Problem description
Where the line containing "Where should I click to: Click the assistant's" appears, start copying; continue through the last line below and copy nothing else.

The records
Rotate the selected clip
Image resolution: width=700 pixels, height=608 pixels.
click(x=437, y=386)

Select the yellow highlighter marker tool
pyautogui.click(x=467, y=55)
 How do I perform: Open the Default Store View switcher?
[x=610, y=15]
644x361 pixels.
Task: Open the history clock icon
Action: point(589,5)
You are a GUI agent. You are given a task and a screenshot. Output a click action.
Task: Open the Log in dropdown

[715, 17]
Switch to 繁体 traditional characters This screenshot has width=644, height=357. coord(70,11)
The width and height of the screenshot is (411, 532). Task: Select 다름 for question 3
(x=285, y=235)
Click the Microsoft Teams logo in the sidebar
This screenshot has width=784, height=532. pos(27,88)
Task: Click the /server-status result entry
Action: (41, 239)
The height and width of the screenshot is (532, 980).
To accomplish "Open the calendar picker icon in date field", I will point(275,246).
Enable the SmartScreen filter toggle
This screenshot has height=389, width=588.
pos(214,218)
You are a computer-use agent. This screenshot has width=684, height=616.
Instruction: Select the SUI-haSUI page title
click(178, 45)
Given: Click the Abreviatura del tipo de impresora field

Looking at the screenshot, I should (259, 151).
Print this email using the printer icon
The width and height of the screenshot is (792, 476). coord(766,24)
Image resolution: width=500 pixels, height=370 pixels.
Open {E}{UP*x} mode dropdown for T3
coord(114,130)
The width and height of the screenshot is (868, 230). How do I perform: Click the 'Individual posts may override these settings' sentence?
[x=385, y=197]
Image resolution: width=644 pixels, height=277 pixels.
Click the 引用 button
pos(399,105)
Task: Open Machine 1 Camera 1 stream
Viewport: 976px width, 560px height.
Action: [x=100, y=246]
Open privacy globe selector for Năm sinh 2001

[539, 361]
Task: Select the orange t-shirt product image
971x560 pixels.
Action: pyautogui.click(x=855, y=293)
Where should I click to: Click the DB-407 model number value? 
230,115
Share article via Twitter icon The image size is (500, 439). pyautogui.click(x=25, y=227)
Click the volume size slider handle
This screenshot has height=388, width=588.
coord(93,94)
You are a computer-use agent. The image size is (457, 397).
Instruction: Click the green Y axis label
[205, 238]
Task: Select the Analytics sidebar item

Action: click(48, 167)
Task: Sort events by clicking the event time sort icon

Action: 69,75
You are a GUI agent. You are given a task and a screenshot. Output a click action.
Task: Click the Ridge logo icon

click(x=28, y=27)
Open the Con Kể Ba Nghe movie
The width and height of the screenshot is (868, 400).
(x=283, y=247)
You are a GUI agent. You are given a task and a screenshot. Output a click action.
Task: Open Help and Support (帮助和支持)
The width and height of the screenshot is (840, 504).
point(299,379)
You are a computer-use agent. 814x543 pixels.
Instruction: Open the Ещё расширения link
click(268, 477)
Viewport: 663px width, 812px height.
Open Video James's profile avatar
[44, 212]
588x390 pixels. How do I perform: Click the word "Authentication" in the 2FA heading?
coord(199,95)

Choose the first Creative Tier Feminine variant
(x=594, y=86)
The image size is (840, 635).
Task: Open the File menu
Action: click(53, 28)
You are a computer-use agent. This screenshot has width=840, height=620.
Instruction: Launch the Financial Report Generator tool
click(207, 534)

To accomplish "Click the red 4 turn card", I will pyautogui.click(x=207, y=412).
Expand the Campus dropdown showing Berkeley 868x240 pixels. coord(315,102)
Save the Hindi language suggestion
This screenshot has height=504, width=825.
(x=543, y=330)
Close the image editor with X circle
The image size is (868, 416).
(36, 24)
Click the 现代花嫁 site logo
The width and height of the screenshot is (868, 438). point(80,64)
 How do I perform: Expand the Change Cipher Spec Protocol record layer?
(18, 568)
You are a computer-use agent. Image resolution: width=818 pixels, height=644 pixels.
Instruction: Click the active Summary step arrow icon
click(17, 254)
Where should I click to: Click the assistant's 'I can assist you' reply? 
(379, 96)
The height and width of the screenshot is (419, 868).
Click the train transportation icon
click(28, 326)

Task answer
Where should I click to: Click the assistant's 'I can assist you' reply? 
(379, 96)
The height and width of the screenshot is (419, 868).
Click the train transportation icon
click(28, 326)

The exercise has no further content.